Now, watching Janus chatter at them in a nervous staccato, Curanov was incapable of envisioning an era when the Central Agency would have dispatched mindless robots from the factories. The whole purpose of life was to explore, to carefully store data collected from an individual viewpoint, even if it was repetitive data. How could mindless robots ever function in the necessary manner?

As Steffan, another of their group, had said, such theories were on a par with belief in Second Awareness. (Some believed, without evidence, that the Central Agency occasionally made a mistake and, when a robot's allotted life span was up, only partially erased his accumulated memory before refitting him and sending him out of the factory again. These robots — or so the superstitious claimed — had an advantage and were among those who matured fast enough to be elevated to duty as counselors and, sometimes, even to service in the Central Agency itself.)

Tuttle had been angered to hear his views on robot personality equated with wild tales of Second Awareness. To egg him on, Steffan also suggested that Tuttle believed in that ultimate of hobgoblins, the "human being." Disgusted, Tuttle settled into a grumpy silence while the others enjoyed the jest.

"And now," Janus said, calling Curanov back from his reverie, "I'll issue your supplies and see you on your way."

Curanov, Tuttle, Steffan, Leeke, and Skowski crowded forward, eager to begin the adventure.

Each of the five was given: binoculars of rather antique design, a pair of snowshoes that clipped and bolted to their feet, a survival pack of tools and greases with which to repair themselves in the event of some unforeseen emergency, an electric hand torch, maps, and a drug rifle complete with an extra clip of one thousand darts.

"This is all, then?" Leeke asked. He had seen as much danger as Curanov, perhaps even more, but now he sounded frightened.

"What else would you need?" Janus asked impatiently.

Leeke said, "Well, as you know, certain modifications have been made to us. For one thing, our eyes aren't what they were, and—"

"You've a torch for darkness," Janus said.

"And then, our ears—" Leeke began.

"Listen cautiously, walk quietly," Janus suggested.

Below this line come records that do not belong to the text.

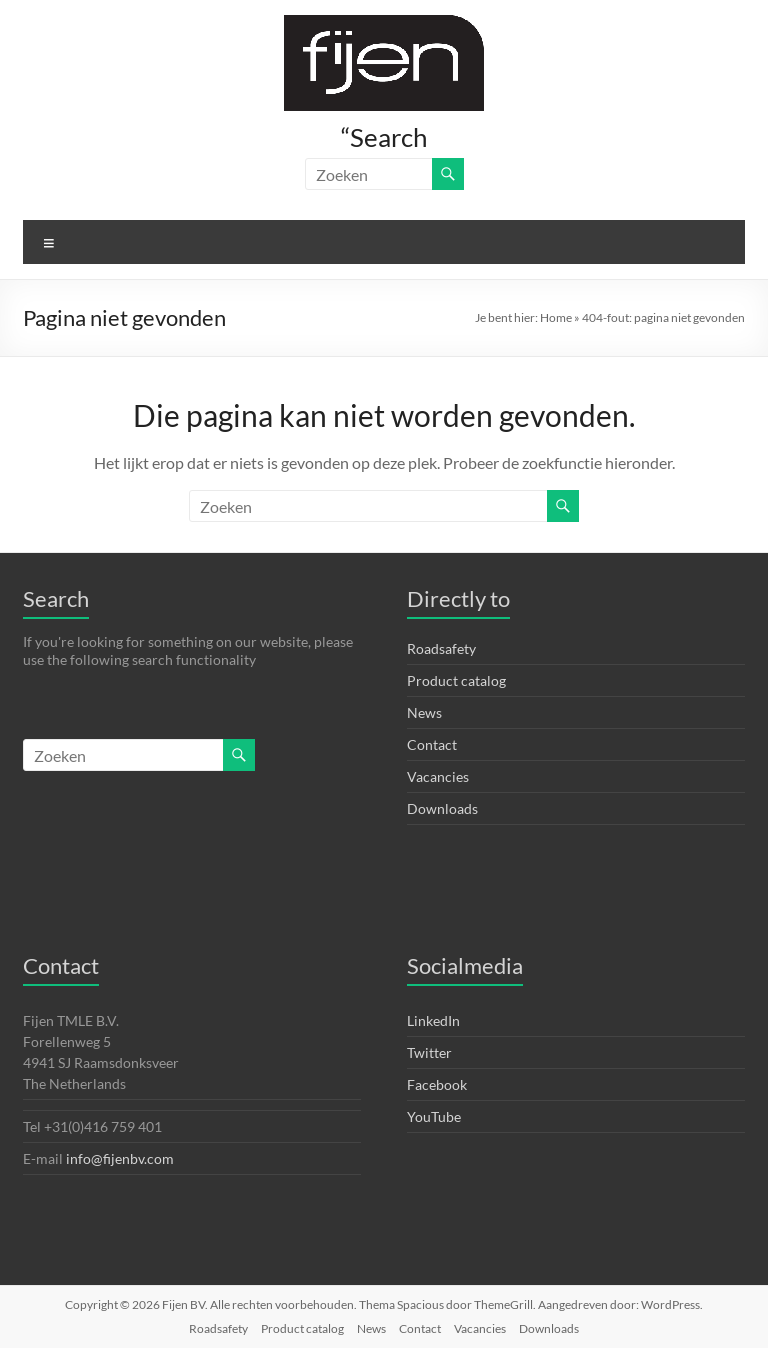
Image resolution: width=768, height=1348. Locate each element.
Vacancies (438, 776)
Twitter (429, 1052)
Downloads (442, 808)
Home (556, 317)
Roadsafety (441, 648)
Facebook (437, 1084)
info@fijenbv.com (120, 1158)
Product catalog (456, 680)
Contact (432, 744)
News (424, 712)
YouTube (434, 1116)
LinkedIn (433, 1020)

"We've had a power reduction to our legs," Leeke said. "If we should have to run—"

"Be stealthy. Creep up on your game before it knows you're there, and you'll not need to chase it."

"But," Leeke persisted, "weakened as we are, if we should have to run from something—"

"You're only after deer and wolves," Janus reminded him. "The deer won't give chase — and a wolf hasn't any taste for steel flesh."

Skowski, who had thus far been exceptionally quiet, not even joining the good-natured roasting the others had given Tuttle on the train, now stepped forward. "I've read that this part of Montana has an unusual number of… unexplained reports."

"Reports of what?" Janus asked.

Skowski swept the others with his yellow visual receptors, then looked back at Janus. "Well… reports of footprints similar to our own but not those of any robot, and reports of robotlike forms seen in the woods."

"Oh," Janus said, waving a glittering hand as if to brush away Skowski's suggestion like a fluff of dust, "we get a dozen reports each month about `human beings' sighted in wilder regions northwest of here."